Alma EU00 Instance RCA April 17 and May 4,11,13 2016
Confidential Information, Disclaimer and Trade Marks
Introduction
This document serves as a Root Cause Analysis for the Alma service interruption experienced by Ex Libris customers on April 17 and May 4,11 and 13 - 2016.
The goal of this document is to share our findings regarding the event, specify the root cause analysis, outline actions to be taken to solve the downtime event, as well as preventive measures Ex Libris is taking to avoid similar cases in future.
Event Timeline
Service interruption was experienced by Ex Libris customers served by the Alma EU00 instance at the Europe Data Center during the following hours:
April 17,2016 from 11:32 AM until 11:58 AM Central Europe time zone (CET) .
May 4,2016 from 5:50 PM until 5:55 PM Central Europe time zone (CET) .
May 11,2016 from 8:29 AM until 8:52 AM Central Europe time zone (CET) .
May 13,2016 from 2:31 PM until 2:39 PM Central Europe time zone (CET) .
During the event, the service was unavailable for the environment.
Root Cause Analysis
Ex Libris Engineers investigated this event to determine the root cause analysis with the following results:
- The Database had suffered a short network disconnect.
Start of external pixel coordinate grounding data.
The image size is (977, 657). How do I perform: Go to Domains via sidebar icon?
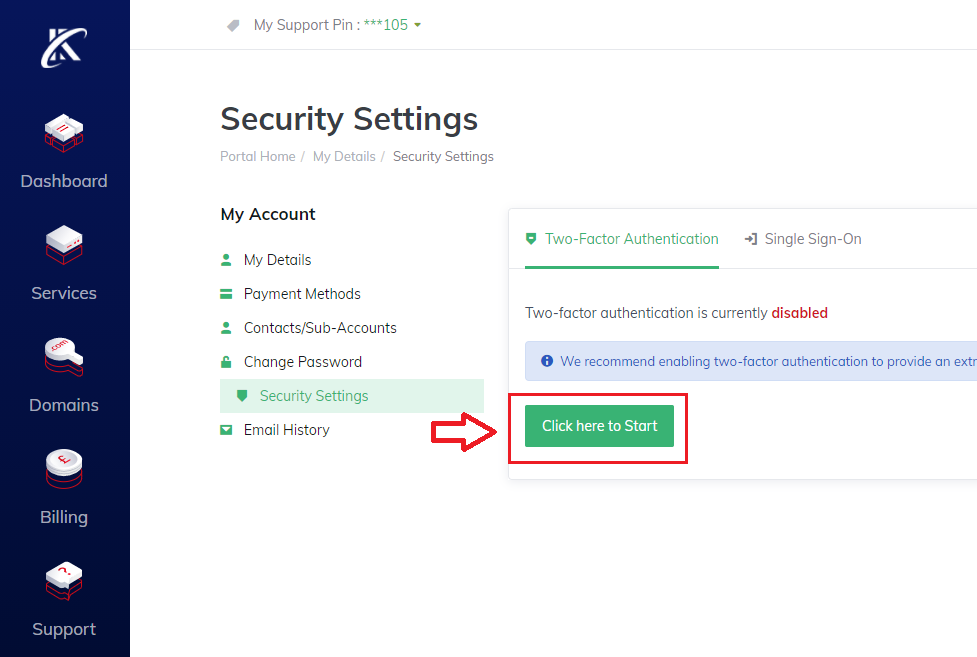(64, 359)
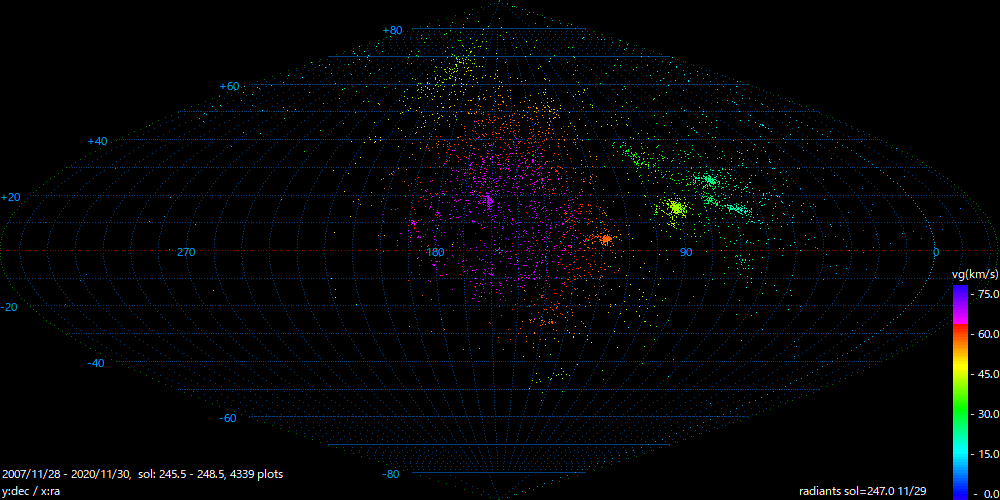Click the 'y:dec / x:ra' axis text
The width and height of the screenshot is (1000, 500).
33,491
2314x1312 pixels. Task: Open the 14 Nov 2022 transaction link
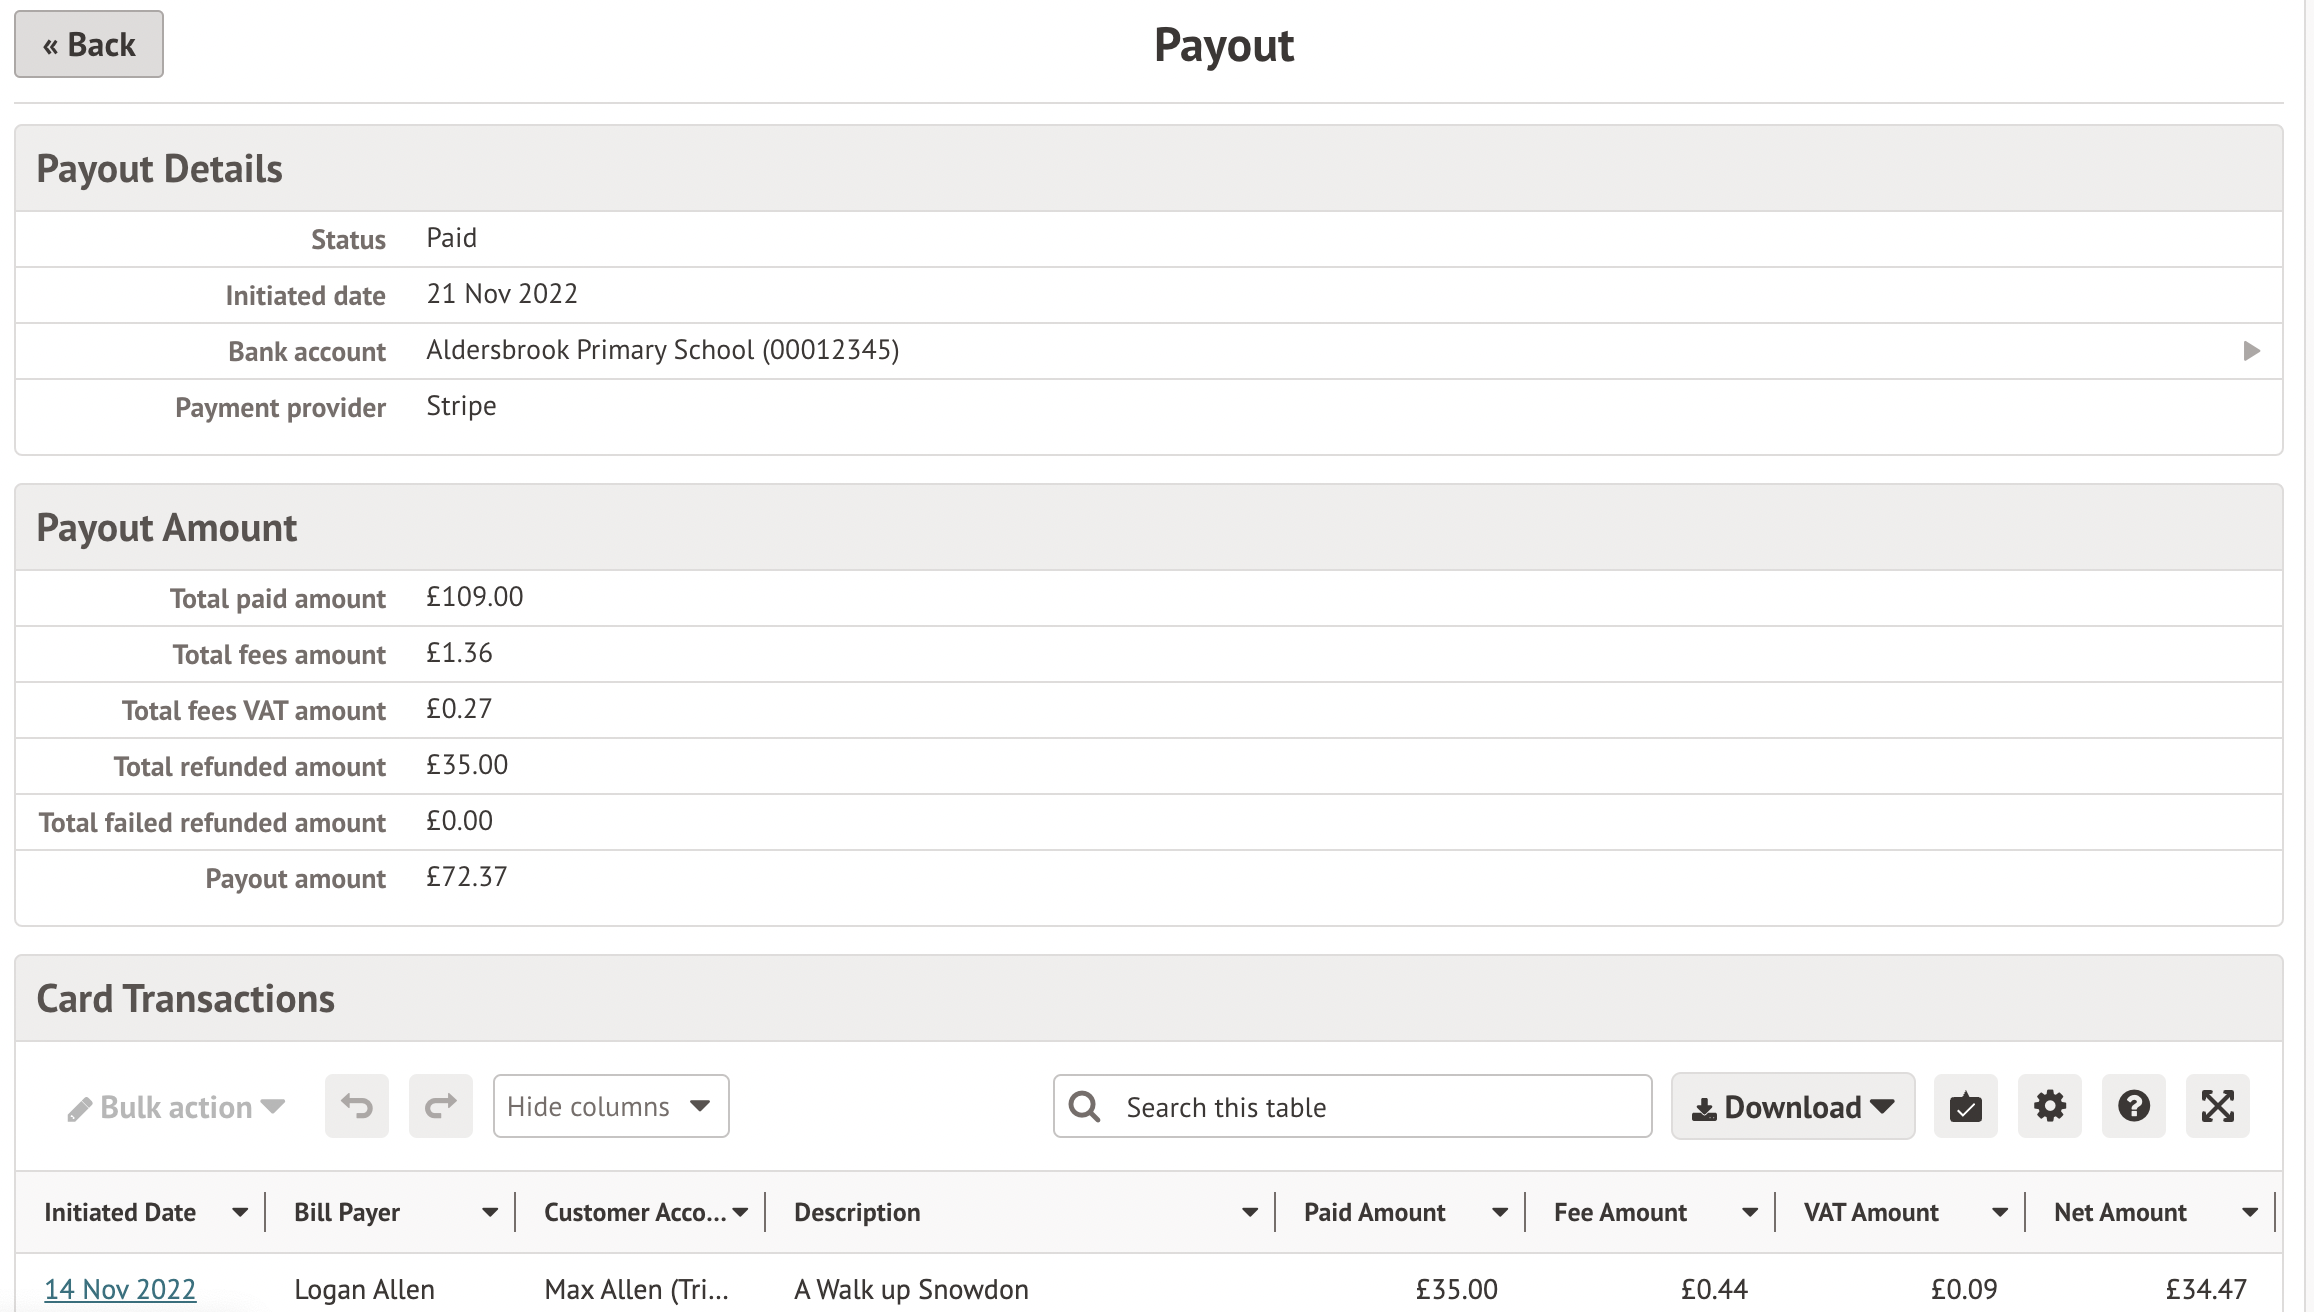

The disconnection had triggered a failover to the redundant database, which had failed to start.
Technical Action Items and Preventive Measures
Ex Libris has taken the following action and preventive measures to avoid such an occurrence in future:
- Ex Libris Engineers are working closely with the Database vendor experts to identify the problematic trigger for the disconnection. Several configuration change options are being looked at and will be tested in the lab before being implemented in production.
- Following the later events and consultant with the Database vendor experts, Ex Libris Engineers have done hardware upgrades to the server on which the Database resides on.
- With the Database vendor experts recommendation, a configuration change had been performed to allow a higher tolerance of the system to network disconnects.
Customer Communication
ExLibris is committed to providing customers with prompt and ongoing updates during Cloud events. Ongoing and prompt updates on service interruptions appear in the system status portal at this address: http://status.exlibrisgroup.com/